▶ _DIRECTIONS_
Pull out every line below that contains the word "checkbox" and copy each one.

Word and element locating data
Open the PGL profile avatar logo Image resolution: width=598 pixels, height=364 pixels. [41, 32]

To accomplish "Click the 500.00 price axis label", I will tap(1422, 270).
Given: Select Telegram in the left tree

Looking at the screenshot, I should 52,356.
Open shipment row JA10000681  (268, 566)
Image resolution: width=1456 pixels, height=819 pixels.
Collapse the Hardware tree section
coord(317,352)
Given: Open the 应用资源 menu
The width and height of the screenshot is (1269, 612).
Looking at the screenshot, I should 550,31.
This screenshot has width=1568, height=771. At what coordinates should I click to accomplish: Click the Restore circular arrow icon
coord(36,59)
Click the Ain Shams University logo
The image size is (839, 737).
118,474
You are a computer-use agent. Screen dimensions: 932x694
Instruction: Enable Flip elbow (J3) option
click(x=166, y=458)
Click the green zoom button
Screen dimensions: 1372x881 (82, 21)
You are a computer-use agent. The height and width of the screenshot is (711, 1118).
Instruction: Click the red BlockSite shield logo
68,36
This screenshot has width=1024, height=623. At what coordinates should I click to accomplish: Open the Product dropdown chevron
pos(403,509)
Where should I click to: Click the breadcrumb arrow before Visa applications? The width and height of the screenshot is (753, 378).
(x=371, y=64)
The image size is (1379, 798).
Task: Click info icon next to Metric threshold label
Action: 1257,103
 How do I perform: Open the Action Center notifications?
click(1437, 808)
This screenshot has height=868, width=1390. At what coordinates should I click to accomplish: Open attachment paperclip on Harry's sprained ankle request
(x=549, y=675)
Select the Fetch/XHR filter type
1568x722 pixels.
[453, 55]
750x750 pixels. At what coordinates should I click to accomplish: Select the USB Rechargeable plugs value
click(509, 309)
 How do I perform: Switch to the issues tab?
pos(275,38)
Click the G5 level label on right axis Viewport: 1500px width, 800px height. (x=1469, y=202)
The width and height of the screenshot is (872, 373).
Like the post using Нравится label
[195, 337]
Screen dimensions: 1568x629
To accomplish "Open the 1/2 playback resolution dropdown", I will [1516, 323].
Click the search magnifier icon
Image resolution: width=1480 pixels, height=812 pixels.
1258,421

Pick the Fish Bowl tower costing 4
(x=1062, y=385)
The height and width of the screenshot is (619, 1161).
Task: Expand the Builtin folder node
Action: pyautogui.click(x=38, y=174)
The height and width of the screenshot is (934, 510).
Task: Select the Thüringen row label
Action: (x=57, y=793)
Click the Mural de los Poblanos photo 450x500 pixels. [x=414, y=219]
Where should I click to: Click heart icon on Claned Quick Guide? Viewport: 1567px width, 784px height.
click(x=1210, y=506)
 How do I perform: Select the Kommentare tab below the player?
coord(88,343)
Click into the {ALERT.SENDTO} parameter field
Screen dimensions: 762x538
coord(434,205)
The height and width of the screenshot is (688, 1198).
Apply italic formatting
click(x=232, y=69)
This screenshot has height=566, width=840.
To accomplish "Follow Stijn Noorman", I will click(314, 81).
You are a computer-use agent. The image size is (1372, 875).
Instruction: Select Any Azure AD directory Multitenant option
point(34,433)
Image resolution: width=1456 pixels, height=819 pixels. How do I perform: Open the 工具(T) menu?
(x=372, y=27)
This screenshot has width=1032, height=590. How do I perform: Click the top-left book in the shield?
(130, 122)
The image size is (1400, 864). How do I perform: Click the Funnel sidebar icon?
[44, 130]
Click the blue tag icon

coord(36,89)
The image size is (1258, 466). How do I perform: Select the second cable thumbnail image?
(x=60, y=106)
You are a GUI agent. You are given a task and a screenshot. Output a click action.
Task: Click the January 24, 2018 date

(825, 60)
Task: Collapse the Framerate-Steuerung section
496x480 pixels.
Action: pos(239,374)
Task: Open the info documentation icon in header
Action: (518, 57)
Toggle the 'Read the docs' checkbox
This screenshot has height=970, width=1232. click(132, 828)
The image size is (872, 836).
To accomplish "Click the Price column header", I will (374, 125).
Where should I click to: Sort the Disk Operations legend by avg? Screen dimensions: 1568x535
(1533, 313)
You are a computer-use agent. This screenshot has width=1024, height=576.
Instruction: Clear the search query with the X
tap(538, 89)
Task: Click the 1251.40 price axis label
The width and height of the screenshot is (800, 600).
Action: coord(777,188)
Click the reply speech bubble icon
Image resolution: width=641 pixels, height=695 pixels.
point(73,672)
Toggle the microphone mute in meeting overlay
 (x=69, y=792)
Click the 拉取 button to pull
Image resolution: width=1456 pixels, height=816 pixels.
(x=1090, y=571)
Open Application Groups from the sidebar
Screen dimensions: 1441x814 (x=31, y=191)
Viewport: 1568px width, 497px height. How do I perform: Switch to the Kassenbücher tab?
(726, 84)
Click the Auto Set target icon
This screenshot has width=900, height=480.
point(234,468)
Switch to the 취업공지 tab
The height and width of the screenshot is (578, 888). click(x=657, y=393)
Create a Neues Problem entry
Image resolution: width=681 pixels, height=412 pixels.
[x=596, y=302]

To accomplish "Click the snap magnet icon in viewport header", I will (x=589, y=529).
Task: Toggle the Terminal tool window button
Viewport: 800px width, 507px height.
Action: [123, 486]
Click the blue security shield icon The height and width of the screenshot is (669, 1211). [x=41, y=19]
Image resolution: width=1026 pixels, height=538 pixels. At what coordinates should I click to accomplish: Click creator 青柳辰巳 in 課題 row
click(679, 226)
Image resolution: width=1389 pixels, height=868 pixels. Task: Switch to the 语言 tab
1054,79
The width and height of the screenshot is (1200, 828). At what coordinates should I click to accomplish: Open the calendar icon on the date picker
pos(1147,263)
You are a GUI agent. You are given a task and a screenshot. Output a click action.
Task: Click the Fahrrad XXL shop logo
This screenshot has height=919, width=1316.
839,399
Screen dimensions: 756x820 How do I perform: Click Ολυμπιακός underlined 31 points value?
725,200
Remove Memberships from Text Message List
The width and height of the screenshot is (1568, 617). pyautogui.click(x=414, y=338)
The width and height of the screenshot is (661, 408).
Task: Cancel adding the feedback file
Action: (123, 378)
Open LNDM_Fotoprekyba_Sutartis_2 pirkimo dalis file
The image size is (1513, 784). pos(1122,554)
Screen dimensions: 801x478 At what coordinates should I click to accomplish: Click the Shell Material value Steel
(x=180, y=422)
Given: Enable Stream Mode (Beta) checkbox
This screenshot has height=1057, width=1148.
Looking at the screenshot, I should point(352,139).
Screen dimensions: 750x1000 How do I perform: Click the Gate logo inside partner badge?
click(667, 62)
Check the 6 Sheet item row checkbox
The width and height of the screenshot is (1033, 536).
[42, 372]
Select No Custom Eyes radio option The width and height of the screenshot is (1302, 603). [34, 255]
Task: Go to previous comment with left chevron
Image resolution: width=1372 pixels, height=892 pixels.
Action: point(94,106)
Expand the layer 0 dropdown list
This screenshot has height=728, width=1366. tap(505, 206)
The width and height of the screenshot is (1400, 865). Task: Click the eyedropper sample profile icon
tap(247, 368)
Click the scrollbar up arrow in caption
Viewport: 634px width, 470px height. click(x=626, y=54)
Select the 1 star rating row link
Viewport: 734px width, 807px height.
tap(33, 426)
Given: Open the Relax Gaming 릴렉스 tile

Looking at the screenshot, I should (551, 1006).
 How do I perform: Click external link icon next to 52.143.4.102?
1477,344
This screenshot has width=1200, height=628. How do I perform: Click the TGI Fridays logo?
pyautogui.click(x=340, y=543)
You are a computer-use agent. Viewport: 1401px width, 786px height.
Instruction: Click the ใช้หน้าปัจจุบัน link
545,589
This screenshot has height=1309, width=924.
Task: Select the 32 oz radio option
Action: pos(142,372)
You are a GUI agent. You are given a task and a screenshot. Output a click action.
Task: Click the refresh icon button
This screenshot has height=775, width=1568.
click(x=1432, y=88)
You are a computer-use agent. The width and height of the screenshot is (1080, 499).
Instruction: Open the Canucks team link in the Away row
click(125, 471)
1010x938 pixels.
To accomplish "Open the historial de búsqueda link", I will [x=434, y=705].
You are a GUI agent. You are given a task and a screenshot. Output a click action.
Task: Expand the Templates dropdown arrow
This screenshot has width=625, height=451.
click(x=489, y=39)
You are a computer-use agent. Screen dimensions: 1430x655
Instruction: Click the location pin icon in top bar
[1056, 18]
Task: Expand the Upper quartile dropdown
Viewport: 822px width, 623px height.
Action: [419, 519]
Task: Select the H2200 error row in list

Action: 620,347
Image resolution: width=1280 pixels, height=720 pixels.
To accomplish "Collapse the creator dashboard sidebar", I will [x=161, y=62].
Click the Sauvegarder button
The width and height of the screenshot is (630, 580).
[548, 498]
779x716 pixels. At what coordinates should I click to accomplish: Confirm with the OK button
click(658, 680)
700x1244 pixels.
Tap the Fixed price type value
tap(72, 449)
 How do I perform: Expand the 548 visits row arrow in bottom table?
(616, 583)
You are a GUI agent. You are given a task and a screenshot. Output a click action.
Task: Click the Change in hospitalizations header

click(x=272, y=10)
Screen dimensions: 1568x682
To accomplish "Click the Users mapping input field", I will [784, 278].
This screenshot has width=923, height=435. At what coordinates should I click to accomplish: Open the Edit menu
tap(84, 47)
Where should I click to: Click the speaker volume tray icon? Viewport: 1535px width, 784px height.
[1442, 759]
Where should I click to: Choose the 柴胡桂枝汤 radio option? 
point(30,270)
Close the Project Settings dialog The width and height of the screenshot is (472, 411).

▶ _THE COMPLETED TASK_
Toggle the 'Read the docs' checkbox
Given: Enable Stream Mode (Beta) checkbox
Check the 6 Sheet item row checkbox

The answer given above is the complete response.